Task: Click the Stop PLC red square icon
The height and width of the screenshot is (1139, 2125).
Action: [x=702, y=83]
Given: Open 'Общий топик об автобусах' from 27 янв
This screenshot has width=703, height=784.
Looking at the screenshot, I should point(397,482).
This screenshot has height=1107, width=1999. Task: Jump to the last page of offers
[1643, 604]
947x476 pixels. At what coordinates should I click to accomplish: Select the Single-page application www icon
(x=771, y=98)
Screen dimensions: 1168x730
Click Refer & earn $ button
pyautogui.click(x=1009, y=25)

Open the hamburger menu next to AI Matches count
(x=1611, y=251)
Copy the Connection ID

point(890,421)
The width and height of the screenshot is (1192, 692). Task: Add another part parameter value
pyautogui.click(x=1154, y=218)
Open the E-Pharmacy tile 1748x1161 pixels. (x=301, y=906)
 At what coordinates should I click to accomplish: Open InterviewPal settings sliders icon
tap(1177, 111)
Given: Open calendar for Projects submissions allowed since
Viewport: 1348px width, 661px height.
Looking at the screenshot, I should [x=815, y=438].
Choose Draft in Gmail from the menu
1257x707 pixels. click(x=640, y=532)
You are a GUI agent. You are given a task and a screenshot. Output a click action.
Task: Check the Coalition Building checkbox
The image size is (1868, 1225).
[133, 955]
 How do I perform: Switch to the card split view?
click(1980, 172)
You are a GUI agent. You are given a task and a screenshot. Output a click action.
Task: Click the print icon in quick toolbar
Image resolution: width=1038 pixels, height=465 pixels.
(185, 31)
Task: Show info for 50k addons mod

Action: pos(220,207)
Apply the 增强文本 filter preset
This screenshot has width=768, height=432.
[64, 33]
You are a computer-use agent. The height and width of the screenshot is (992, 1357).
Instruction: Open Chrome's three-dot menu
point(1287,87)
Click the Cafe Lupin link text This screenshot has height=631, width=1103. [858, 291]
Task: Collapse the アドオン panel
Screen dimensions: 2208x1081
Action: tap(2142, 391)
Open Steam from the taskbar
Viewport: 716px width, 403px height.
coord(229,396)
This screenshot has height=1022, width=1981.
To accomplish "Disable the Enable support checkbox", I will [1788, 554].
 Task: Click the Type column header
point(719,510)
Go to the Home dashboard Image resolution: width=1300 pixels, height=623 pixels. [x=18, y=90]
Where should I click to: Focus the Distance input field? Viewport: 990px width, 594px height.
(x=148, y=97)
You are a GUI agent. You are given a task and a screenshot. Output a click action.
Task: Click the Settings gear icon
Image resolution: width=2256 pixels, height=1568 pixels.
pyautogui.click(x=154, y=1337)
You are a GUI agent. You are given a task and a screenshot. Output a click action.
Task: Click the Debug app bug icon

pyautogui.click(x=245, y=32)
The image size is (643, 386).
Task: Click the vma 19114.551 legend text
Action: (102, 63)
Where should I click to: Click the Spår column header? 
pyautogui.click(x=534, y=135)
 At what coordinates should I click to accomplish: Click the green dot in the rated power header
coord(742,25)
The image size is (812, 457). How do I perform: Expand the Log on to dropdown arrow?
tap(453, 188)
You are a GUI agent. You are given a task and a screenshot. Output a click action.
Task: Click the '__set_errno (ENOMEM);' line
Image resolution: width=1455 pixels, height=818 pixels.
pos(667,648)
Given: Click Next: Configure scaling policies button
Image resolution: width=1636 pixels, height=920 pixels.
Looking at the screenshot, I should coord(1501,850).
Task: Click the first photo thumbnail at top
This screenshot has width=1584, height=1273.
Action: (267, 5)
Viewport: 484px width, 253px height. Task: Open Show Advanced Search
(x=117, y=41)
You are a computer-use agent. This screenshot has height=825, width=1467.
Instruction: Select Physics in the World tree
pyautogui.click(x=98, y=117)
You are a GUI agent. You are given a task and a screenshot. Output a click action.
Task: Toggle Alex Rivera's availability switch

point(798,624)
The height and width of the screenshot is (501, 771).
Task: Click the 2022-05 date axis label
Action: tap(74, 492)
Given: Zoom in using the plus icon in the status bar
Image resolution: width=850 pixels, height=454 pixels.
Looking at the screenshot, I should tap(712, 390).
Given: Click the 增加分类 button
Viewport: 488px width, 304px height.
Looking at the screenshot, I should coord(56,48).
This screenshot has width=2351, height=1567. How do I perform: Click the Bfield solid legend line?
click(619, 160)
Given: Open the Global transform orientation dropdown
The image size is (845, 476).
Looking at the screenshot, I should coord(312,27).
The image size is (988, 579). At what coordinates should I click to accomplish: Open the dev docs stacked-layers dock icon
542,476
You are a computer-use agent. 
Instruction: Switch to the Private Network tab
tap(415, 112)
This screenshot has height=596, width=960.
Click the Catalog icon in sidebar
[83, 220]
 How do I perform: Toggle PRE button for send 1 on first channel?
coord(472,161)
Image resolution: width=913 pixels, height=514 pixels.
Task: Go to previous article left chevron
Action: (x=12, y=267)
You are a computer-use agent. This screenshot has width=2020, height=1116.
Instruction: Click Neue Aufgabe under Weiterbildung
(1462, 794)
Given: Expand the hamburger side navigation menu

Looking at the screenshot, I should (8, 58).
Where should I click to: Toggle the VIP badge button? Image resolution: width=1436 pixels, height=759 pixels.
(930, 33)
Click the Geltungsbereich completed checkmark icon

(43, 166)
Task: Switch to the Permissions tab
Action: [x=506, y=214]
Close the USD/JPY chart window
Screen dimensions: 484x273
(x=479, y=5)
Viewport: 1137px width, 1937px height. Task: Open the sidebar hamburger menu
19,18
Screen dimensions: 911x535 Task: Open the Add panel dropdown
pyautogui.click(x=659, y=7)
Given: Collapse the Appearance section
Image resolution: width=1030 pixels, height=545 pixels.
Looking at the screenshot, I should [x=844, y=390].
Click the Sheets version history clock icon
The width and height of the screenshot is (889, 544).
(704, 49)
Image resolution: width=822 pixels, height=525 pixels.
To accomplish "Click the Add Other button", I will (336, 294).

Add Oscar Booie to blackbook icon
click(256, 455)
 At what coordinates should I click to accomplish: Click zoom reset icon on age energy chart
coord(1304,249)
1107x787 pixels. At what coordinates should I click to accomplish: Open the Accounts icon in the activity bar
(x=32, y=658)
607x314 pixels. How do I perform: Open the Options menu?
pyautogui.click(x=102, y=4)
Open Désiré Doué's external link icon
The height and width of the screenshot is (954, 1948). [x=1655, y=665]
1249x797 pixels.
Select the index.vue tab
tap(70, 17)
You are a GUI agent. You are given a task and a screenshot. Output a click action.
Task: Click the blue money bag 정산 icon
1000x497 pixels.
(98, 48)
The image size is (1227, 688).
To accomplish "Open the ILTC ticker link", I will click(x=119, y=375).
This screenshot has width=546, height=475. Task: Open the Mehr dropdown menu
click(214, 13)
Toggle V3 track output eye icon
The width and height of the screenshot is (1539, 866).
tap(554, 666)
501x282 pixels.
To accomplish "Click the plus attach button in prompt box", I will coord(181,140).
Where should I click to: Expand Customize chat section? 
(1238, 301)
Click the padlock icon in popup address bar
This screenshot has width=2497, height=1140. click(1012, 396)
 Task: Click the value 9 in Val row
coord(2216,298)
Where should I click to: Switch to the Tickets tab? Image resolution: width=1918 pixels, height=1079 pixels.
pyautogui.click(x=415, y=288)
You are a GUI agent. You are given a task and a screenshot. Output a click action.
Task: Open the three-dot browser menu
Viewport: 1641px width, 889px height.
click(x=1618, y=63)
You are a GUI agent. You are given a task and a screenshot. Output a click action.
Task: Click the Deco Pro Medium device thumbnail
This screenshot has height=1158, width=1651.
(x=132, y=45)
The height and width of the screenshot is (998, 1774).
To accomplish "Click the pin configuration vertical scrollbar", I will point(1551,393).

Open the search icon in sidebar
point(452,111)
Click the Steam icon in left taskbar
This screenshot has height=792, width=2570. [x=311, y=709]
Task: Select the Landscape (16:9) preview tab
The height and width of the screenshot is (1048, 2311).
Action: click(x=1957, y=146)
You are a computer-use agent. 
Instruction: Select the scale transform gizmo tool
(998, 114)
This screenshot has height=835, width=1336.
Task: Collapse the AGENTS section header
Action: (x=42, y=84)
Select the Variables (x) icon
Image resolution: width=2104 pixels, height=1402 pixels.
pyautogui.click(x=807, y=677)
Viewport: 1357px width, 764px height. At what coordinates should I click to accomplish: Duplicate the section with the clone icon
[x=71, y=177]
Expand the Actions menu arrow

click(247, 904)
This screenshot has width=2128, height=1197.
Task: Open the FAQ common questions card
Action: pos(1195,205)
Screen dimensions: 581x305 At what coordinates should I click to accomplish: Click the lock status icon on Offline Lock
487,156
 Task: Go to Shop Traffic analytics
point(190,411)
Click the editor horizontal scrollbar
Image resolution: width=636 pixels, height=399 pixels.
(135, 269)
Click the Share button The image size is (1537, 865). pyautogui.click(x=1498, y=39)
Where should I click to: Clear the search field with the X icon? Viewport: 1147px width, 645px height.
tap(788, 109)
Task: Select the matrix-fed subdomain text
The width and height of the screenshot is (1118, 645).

## [TASK ITEM]
Your answer should consist of each line above in which "computer" appears.

## [OUTPUT FOR THIS EXERCISE]
You are a computer-use agent. The height and width of the screenshot is (992, 1357).
You are a computer-use agent. This screenshot has height=825, width=1467.
You are a computer-use agent. 
You are a computer-use agent. This screenshot has width=2020, height=1116.
You are a computer-use agent. 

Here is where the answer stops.